著 者:和田秀樹
出版社:朝日新聞出版
出版日:2017年7月30日 第1刷発行
評 価:☆☆☆(説明)
タイトルにある「息苦しさ」とは何を指しているのか?それを示す「はじめに」の冒頭を引用する。「取るに足らないスキャンダルでいつも誰かが血祭りにあげられ、生活保護受給者がバッシングされ、タレントの他愛ない軽口や気に入らないテレビCMがネットで炎上...」。些細な失敗や少しの逸脱が許されない、そういう「空気」を「息苦しい」と言っているのだ。
これはあえて指摘されなくても、多くの人が感じていることだと思う。著者は精神科医で、この「空気」を心理学的に解き明かそうと試みている。それができれば対応の仕方もあるし、何より少し気が楽になるはず、と言う。私もそれを期待して本書を手に取った。
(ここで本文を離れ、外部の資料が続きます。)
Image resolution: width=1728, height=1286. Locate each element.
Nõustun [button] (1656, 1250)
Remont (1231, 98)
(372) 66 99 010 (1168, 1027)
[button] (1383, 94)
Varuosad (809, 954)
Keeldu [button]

まず、著者は「日本人がきわめて感情的になっていることが原因」という仮説を立てる。「感情的」というと「カッとなって怒鳴る」ことなどをイメージしやすいが、著者が指摘するのは、こうした「怒り」の感情ではなくて、「不安」の感情に支配されている、ということだ。
嫌われたくない、損をしたくない、失敗したくない。「不安」の感情であっても「感情」に支配されると、理性的な判断を抑え込む。認知科学の知見によると、そうなると人間は「一つの解答に飛びついてしまう」「正義か悪か、敵か味方かをはっきりさせたい」という傾向があるそうだ。
さらに、「自己肯定感」の不足が弱者への攻撃に向かわせる。脳の老化は思考の多様性、柔軟性を失わせるので、高齢化も「息苦しさ」の一因になっている。といった指摘が続く。心理学的には、これで現状をすっきりと説明できる。
その説明通りなら完全な悪循環に陥る(そして多分そうなのだ)。なぜなら「不安」の感情が原因となって、些細な失敗や少しの逸脱が許されない「息苦しさ」を生み、その「息苦しさ」はさらなる「不安」を招くからだ。どうにかして逆回転させないと止めどなく落ちこんでいく...。
その逆回転の処方も書いてある。悪循環が「社会全体」のことであるのに対して、その処方は「個人」レベルの考えや行動なので、いかにも心細い限りだけれど、私たちができることはそれしかない。
最後に。本書の内容と直接のつながりは希薄だけれど、心に残った言葉を。「私が理想とするのは、人生において輝いている時期がなるべく遅い時期にあること」。これは著者が老年医学の臨床現場で学んだことだそうだ。50歳を優に超えた私も、まだ先で輝きを得たい。